Lutz noticed that there was a nationally recognized flag to symbolize the missing and prisoners of wars past and present, but none for the fallen who far outnumber those.

"So great a number who paid such a price but cannot speak for themselves should have a public symbol," Lutz said.

The emblem consists of a red and white field on which an eternal flame burns inside a gold star, which the military gives to every family that loses a loved one to war, and a triangular furled flag in the style of those presented at military funerals tucked between the lower two points of the star.

The words "Honor and Remember" are printed below the emblem.

The symbol is not for the families of the lost to have and bear, but for the rest of Americans who have not suffered that loss as personally, Lutz said.

"The families get it. They understand. This is for the nation as a way to say, 'Thank you," he said. "If I (as a survivor) drive through a neighborhood and see the symbol on a flag or in a window or on a mailbox, I'm going to know that person cares that somebody lost his or her life in sacrifice for the country.
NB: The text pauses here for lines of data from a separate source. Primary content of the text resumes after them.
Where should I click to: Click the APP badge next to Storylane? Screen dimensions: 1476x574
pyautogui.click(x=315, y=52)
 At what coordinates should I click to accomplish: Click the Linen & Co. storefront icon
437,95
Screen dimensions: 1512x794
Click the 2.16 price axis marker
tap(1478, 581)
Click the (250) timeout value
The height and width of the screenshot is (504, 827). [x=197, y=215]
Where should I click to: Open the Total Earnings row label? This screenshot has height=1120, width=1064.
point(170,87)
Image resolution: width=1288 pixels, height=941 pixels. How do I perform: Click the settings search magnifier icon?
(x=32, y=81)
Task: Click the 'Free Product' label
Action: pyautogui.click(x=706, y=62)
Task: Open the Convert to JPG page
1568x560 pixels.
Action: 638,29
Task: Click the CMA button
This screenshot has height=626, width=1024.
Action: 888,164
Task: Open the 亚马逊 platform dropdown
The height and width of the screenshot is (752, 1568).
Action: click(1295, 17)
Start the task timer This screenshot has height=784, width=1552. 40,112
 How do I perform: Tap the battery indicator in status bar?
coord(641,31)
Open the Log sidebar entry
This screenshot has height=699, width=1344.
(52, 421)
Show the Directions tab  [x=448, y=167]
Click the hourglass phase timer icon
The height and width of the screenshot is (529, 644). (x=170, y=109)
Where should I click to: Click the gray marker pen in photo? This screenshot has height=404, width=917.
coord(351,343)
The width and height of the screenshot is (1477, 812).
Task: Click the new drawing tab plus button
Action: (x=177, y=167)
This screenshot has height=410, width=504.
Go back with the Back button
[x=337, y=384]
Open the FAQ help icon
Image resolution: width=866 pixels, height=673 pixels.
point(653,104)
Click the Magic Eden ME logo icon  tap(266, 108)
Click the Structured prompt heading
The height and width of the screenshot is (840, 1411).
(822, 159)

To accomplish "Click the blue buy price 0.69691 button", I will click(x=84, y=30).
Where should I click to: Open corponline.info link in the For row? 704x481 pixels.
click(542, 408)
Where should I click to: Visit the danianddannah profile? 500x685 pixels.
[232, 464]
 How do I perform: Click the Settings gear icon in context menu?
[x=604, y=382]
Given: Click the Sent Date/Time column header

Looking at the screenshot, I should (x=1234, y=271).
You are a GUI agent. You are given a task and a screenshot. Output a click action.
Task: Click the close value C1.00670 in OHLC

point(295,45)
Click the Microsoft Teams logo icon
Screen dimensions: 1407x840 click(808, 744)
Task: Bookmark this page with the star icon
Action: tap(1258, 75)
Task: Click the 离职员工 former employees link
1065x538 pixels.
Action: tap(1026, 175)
It's a way to express visible appreciation for those sacrifices," Lutz said.

Moore keeps her son's memory alive in many ways, including her support for other local families who lose a loved one.

"I've seen mothers just stop living. They might quit a job and become secluded. I asked myself what Ryan would want me to do," she said.

Moore said she wants the nation to have a way to display its gratitude year-round to surviving members of all service families.

"So many people forget the mothers and fathers, sisters and brothers and all the people affected by the loss of their fallen loved one," Moore explained.

"This is a way we have to let them know we haven't forgotten their sacrifices."

If the flag is approved by Congress as a national symbol, when surviving family members see it they will recognize the gratitude it represents, Moore said.

Funds raised by the sale of flags, emblems and other items bearing the emblem will be used to produce more of the items and to lobby Congress for the adoption of the symbol, Moore said.